SAM-DAQ: Segment Anything with Depth-adaptive Queries

Updated 15 November 2025

The paper introduces a prompt-free adaptation of a frozen SAM2 encoder using parallel depth-guided adapters and a query-driven temporal memory module to reduce manual prompts and GPU overhead.
It employs a multi-modal image encoder that fuses RGB and depth features via skip-connected adapters, enhancing spatial-temporal segmentation accuracy.
The framework achieves state-of-the-art performance on RGB-D VSOD benchmarks with measurable improvements in metrics like Eξ, Sα, Fβ, and reduced memory demands.

The Segment Anything Model with Depth-guided Adaptive Queries (SAM-DAQ) is a deep learning framework designed for RGB-D Video Salient Object Detection (VSOD), the problem of identifying moving, visually attractive objects in video sequences that contain both color (RGB) and depth (D) information for each frame. SAM-DAQ builds upon the Segment Anything Model (SAM2), overcoming three core limitations of state-of-the-art approaches: dependence on manual prompts, high GPU memory requirements from adapter architectures, and the computational expense of temporal attention across large memory banks. The framework introduces a prompt-free, parallel adapter-based multi-modal image encoder and a query-driven temporal memory module, achieving high performance and efficiency for RGB-D VSOD tasks.

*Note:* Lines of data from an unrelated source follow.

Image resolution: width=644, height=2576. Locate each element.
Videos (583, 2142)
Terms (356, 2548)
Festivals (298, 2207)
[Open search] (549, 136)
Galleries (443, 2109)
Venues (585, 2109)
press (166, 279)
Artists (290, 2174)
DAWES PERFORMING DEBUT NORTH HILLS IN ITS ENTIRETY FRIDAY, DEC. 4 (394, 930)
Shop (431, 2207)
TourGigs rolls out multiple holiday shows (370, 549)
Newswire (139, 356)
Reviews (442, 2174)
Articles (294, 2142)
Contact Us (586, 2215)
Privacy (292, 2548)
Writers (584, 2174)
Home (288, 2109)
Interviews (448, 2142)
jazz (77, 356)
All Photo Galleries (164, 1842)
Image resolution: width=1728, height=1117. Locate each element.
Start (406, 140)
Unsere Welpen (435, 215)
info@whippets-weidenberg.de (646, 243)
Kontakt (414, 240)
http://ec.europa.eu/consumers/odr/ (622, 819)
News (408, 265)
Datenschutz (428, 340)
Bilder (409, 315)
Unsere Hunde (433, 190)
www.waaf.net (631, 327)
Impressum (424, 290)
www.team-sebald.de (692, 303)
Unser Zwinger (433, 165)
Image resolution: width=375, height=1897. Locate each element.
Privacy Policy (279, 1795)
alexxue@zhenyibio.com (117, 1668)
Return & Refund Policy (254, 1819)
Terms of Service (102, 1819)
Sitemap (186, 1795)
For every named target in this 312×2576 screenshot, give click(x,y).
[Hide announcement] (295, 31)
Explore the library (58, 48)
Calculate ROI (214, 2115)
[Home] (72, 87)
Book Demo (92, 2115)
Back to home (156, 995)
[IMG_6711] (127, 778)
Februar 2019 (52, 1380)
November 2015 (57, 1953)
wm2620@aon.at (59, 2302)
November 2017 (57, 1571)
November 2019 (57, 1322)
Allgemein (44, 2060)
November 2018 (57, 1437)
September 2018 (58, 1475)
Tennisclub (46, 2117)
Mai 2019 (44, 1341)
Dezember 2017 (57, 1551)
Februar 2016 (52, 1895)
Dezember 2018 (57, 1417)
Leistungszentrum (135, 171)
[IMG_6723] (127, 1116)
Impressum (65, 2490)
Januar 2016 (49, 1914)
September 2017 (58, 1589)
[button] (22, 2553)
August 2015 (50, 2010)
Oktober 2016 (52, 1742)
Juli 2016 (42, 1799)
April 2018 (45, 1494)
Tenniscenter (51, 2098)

1. Motivation and Key Innovations

RGB-D VSOD requires accurate spatial-temporal segmentation leveraging both color and depth features across frames. Existing vision foundation models like SAM or SAM2 excel at universal image segmentation but typically rely on manual point or box prompts at inference, which is impractical for automated video tasks. They also incur significant computational costs when adapted to sequential input streams, primarily due to memory-intensive adapter networks and attention over large external memory banks.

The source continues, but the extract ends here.